┌──

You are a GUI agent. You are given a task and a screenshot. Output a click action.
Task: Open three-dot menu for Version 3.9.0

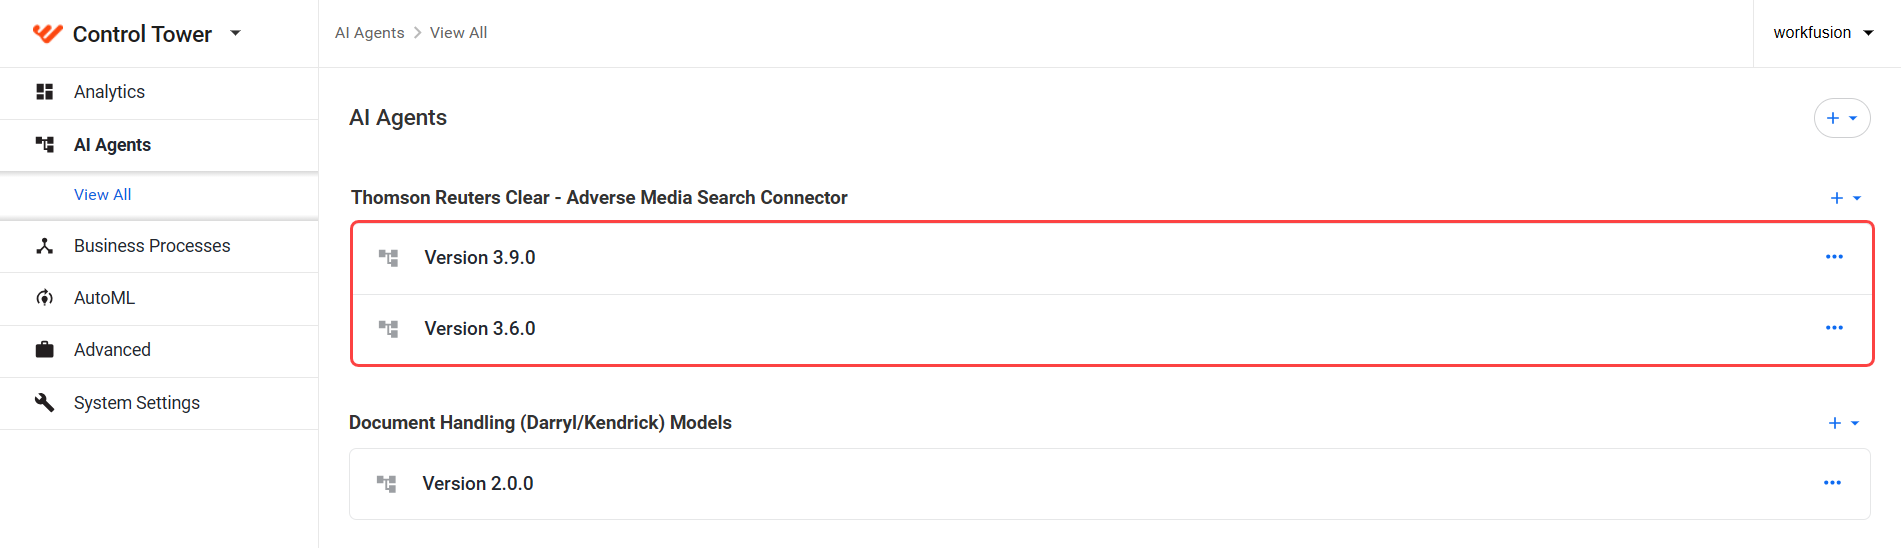click(1834, 257)
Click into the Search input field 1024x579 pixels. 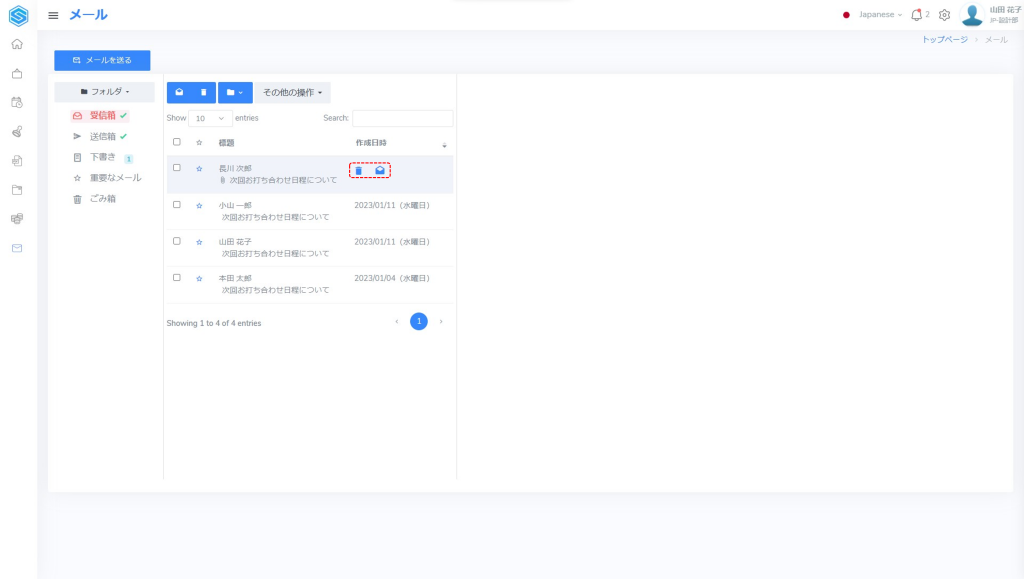(402, 118)
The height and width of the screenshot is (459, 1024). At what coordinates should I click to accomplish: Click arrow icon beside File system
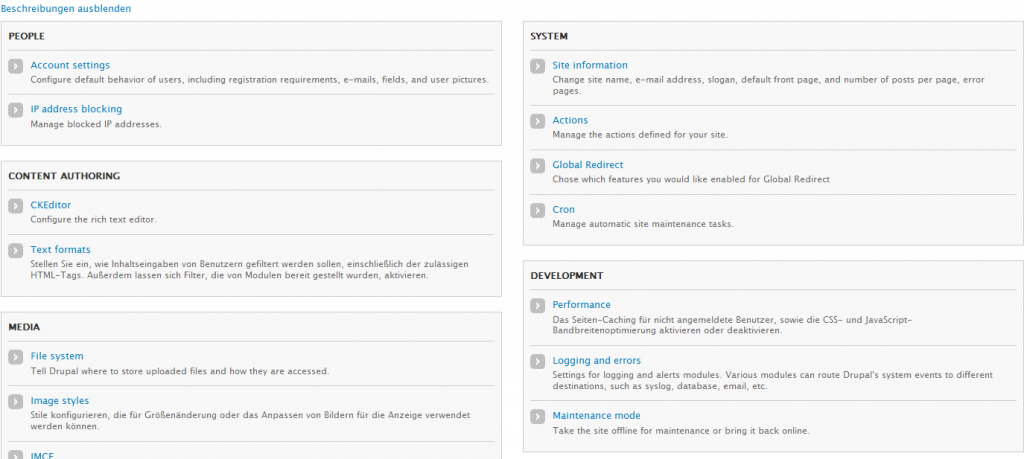15,357
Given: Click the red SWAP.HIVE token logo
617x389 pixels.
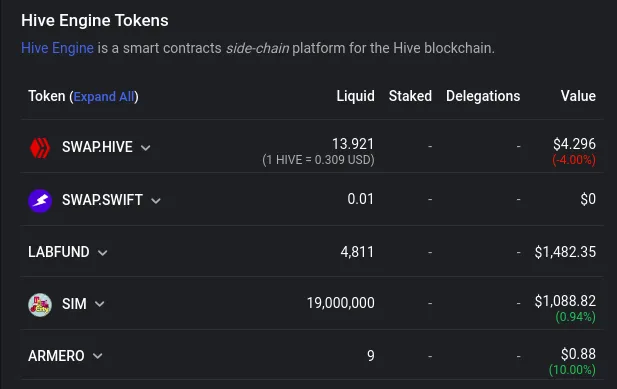Looking at the screenshot, I should pyautogui.click(x=40, y=147).
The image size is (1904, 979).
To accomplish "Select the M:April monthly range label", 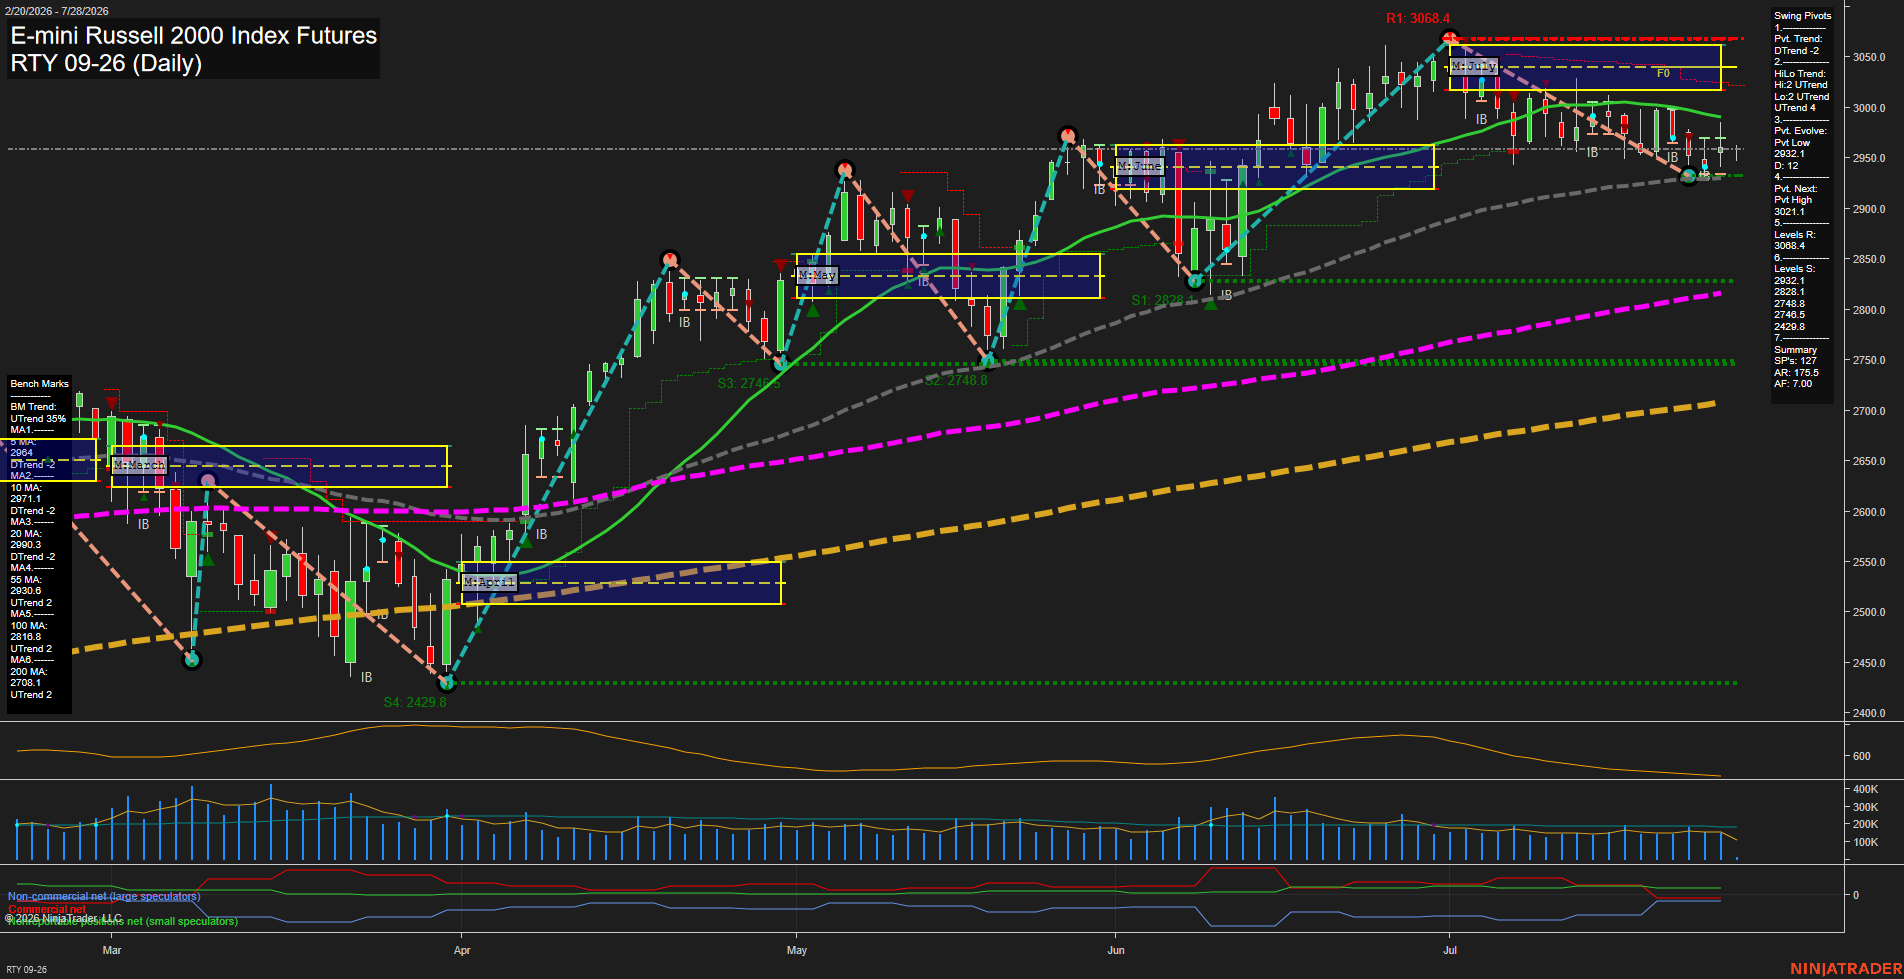I will pyautogui.click(x=490, y=582).
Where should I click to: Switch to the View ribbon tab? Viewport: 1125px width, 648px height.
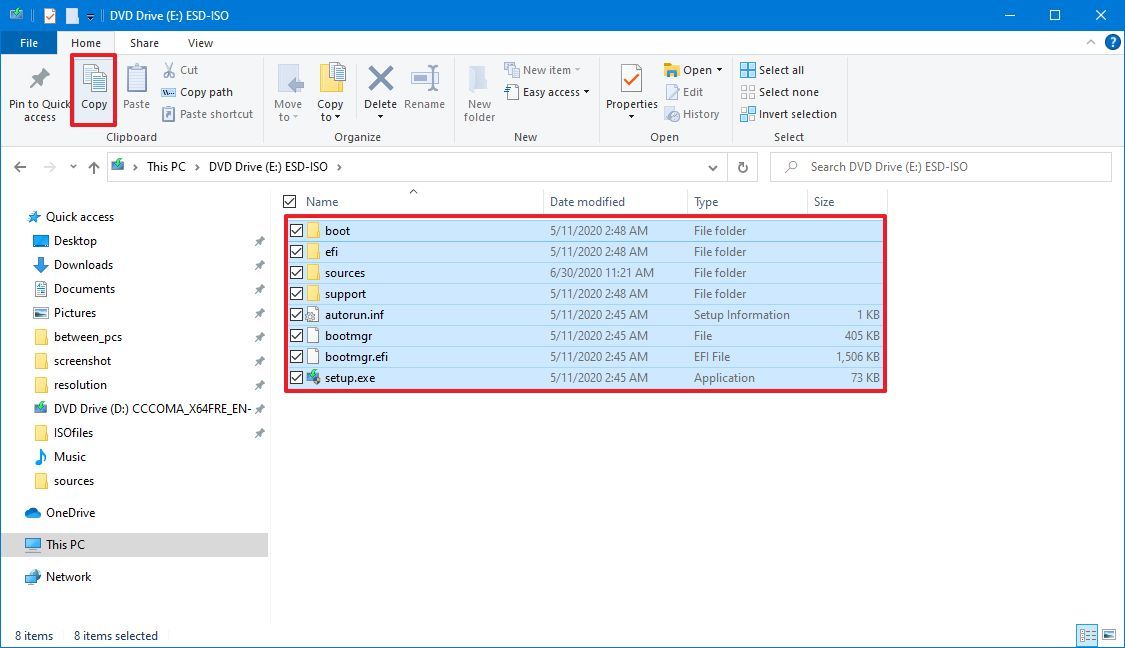pos(200,43)
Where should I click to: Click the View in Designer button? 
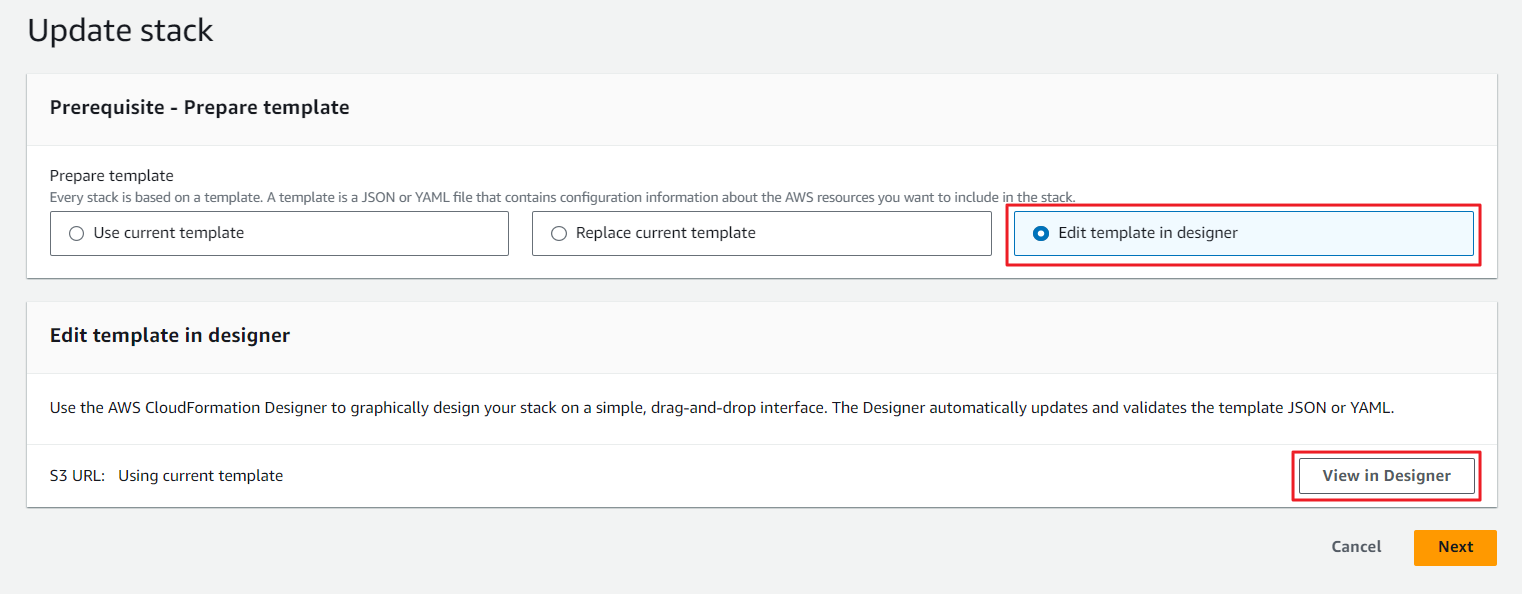[x=1386, y=476]
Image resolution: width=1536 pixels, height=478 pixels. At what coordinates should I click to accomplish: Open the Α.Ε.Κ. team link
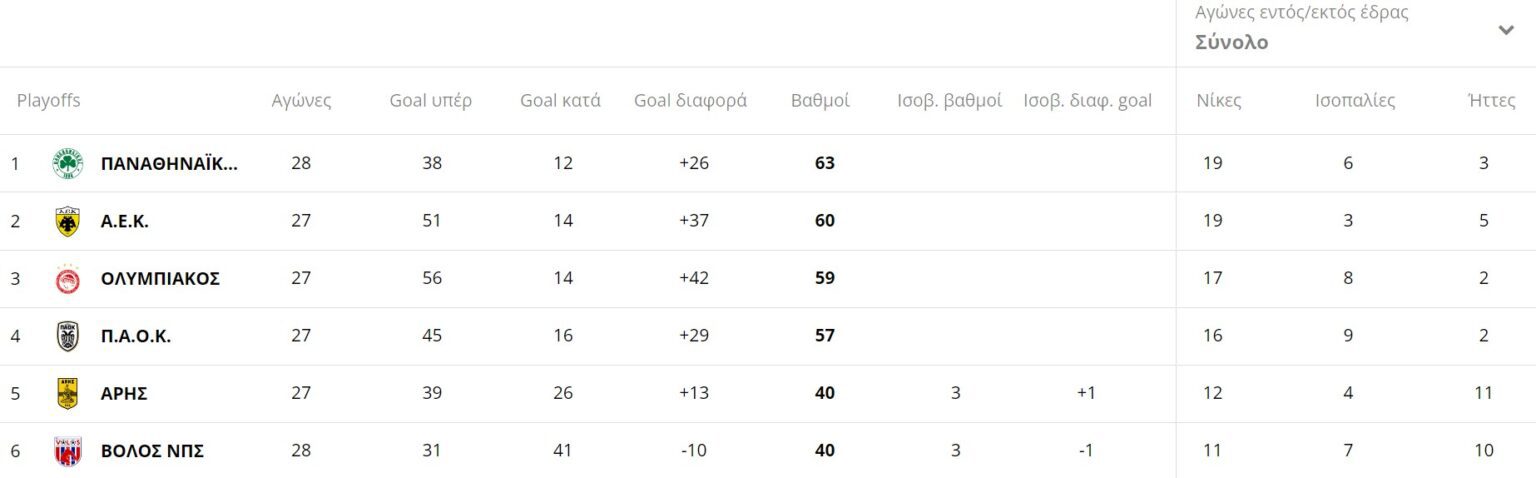(125, 221)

└──

All lines from the one holding "Where should I click to: Click" through the last line of the material above should be set down exactly, and the pictures should be left out.

Where should I click to: Click the View in Designer button? 
[x=1386, y=476]
Image resolution: width=1536 pixels, height=478 pixels. At what coordinates should I click to accomplish: Open the Α.Ε.Κ. team link
(125, 221)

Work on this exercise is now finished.